§ EXERCISE INSTRUCTIONS:
Work through the data line by line, gathering every line that has the word "will".

[Saved entries]
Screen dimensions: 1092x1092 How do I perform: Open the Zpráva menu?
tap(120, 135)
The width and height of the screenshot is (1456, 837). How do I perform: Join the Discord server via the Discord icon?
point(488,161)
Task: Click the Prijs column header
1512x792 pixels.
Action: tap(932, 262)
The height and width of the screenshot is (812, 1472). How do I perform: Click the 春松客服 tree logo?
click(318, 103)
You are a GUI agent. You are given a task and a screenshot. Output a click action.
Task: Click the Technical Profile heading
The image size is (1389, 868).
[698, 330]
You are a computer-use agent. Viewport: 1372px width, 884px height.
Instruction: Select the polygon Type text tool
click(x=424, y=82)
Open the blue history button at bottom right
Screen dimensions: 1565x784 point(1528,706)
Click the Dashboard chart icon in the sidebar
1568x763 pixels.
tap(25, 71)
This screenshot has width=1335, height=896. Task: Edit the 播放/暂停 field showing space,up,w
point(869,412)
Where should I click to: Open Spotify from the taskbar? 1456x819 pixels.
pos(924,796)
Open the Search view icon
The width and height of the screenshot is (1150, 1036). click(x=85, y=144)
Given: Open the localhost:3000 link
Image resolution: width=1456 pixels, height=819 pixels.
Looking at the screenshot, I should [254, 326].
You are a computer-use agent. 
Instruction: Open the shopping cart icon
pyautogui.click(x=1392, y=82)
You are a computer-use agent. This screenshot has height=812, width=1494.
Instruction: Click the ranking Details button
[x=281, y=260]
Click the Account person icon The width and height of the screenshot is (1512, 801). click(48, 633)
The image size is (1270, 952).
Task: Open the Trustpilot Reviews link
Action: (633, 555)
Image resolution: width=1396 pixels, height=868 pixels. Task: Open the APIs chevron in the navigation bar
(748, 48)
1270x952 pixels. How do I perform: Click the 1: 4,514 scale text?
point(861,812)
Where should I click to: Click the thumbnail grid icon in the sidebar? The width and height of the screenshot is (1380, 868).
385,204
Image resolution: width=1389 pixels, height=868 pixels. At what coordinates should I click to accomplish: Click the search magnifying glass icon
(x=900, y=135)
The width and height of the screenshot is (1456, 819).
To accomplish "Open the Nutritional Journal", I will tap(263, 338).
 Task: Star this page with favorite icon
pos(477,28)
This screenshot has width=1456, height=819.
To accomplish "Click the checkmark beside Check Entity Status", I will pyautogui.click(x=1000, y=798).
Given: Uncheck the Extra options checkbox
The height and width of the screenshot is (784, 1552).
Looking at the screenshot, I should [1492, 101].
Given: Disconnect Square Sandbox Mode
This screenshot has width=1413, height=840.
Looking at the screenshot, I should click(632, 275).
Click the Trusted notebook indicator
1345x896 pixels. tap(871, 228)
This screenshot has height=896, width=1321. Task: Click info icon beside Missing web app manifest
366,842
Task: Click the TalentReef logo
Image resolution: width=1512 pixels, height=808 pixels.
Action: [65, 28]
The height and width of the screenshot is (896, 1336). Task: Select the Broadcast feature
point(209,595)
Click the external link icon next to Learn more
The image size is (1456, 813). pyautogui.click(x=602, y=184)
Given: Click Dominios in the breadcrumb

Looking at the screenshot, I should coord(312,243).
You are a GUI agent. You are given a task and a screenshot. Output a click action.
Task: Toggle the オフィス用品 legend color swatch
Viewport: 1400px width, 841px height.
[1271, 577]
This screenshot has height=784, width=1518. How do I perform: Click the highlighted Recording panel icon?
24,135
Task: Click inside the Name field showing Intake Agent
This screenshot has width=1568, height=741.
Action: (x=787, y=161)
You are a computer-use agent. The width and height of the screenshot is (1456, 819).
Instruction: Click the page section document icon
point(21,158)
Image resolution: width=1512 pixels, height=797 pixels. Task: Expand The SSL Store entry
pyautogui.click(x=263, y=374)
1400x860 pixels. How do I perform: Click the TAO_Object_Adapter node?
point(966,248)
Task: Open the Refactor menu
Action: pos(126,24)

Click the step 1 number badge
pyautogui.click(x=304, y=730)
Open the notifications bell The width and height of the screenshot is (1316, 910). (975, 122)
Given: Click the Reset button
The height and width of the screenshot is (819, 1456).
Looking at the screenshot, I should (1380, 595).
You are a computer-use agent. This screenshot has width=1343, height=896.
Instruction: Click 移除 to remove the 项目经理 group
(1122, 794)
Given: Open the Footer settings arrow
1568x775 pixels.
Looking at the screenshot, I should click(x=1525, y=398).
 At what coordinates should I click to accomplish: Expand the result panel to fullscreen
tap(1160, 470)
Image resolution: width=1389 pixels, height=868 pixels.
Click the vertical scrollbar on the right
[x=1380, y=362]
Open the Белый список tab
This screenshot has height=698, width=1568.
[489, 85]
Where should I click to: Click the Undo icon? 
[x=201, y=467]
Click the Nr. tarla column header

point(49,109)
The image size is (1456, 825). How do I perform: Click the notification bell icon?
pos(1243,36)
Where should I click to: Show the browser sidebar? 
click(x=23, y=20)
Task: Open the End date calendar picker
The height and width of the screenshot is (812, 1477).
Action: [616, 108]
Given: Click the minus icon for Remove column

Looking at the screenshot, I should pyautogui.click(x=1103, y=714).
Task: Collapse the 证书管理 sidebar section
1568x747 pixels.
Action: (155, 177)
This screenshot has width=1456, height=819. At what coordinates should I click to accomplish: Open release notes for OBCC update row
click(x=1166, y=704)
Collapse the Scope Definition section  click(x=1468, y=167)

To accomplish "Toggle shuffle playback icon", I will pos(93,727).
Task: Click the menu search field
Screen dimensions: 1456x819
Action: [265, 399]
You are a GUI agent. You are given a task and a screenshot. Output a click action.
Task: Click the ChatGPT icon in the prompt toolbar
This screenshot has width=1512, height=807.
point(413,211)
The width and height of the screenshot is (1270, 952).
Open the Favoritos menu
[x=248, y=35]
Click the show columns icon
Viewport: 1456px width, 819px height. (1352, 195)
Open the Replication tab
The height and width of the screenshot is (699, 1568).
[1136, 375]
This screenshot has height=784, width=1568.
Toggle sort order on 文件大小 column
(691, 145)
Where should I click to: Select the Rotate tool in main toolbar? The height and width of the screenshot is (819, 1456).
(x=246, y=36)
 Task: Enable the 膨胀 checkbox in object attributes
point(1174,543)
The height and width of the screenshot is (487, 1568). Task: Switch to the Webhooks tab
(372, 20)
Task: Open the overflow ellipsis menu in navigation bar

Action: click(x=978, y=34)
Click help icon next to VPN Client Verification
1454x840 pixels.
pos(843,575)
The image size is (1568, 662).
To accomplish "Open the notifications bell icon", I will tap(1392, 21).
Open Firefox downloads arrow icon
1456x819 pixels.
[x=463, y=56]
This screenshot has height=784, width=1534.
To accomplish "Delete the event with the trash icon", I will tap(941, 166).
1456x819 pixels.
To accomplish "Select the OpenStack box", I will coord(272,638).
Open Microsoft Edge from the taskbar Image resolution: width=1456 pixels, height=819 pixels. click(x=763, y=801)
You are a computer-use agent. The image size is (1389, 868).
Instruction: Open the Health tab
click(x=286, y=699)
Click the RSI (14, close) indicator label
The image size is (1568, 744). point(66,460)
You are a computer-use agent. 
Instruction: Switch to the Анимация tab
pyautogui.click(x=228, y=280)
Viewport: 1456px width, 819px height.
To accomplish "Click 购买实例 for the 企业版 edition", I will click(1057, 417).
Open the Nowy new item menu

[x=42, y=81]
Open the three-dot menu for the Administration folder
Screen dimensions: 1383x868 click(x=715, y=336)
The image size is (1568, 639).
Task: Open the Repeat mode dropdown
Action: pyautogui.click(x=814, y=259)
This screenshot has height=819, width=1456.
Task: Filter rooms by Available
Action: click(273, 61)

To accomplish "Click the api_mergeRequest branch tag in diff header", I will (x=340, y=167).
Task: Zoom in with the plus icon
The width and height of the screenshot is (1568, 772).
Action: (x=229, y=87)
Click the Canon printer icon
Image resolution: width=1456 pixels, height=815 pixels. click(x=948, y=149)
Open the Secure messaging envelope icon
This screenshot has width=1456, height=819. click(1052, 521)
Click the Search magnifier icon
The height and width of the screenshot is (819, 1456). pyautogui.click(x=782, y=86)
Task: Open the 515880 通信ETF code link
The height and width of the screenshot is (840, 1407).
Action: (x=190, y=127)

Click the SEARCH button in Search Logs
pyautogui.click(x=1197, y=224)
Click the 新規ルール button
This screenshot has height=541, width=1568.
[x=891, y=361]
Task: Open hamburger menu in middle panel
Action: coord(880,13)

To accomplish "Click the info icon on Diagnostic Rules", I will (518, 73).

§ ANSWER TO THIS TASK:
To accomplish "Open the Nutritional Journal", I will tap(263, 338).
To accomplish "Click the checkmark beside Check Entity Status", I will pyautogui.click(x=1000, y=798).
To accomplish "Toggle shuffle playback icon", I will pos(93,727).
To accomplish "Open the notifications bell icon", I will tap(1392, 21).
To accomplish "Delete the event with the trash icon", I will tap(941, 166).
To accomplish "Select the OpenStack box", I will coord(272,638).
To accomplish "Click 购买实例 for the 企业版 edition", I will click(1057, 417).
To accomplish "Click the api_mergeRequest branch tag in diff header", I will (x=340, y=167).
To accomplish "Click the info icon on Diagnostic Rules", I will (518, 73).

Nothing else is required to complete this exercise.